In my short life, I had to learn rather quickly not only that the women in my life are into details, but also that they want me to be into the details about them!  When I first started going out with young women, I quickly realized that I had to start observing what color my date’s eyes were, what she was wearing, whether she was warm or cold, how she was feeling emotionally, and what would make her happy.  What’s more, if I were to continue to see her, I’d have to begin to notice and remember all sorts of details about her personal history, her family, her hopes and dreams: to learn everything possible about her.  Noticing all these details and others like them not only communicates to a young lady how I feel, but they also actually help me get to know her better and to deepen our relationship.  And when I really do care, far from being a burden, it becomes a joy, pleasure, and passion to get to know her by plunging into the minutia of her life.

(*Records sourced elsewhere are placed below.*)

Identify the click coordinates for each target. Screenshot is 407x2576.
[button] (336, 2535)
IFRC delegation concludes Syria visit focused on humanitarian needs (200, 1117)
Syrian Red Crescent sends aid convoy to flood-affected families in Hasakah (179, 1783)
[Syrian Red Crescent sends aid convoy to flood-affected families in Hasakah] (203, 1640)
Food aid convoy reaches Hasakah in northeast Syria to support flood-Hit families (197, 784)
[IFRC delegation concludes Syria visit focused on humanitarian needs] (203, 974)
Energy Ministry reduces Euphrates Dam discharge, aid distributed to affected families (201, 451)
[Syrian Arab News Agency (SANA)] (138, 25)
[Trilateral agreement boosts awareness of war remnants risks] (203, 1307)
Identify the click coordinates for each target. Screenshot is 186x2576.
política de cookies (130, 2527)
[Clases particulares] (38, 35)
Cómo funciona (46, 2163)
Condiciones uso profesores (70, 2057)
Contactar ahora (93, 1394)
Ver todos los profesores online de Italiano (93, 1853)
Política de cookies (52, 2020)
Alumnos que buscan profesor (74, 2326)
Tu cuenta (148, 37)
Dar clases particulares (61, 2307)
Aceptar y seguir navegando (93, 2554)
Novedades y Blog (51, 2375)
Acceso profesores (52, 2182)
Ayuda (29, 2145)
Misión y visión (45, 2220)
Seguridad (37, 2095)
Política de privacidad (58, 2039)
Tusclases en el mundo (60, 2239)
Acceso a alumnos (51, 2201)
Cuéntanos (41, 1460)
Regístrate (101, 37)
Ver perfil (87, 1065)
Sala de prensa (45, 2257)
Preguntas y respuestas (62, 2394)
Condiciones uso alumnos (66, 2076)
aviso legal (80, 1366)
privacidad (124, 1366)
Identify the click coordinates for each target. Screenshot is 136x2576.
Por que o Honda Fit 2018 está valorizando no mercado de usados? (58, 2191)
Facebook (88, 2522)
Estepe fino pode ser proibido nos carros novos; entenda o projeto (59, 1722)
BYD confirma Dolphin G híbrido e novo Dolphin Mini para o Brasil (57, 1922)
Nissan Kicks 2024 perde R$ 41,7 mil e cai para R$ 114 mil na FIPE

While this connection between knowing someone and learning about someone makes sense in our human relationships, we often fail to approach our relationship with God in a similar way.  Yet as Christians who have a personal relationship with the God of the universe, we definitely need to!  When we cultivate a loving relationship with the God who loved us first, we have to get to know the details of who he is and what he is like.  This is made possible because he reveals himself through the teaching of the Holy Scriptures, teaching we usually call “Doctrine.”

This word, however, often gives some honest folk real heartburn.  Though not everyone articulates it this way, I’ve often heard Christians say something like, “I don’t want to learn about God, I want to have a relationship with him!  Learning doctrines and teachings about God and his laws and his character will only distract me from pursuing an intimate relationship with him.”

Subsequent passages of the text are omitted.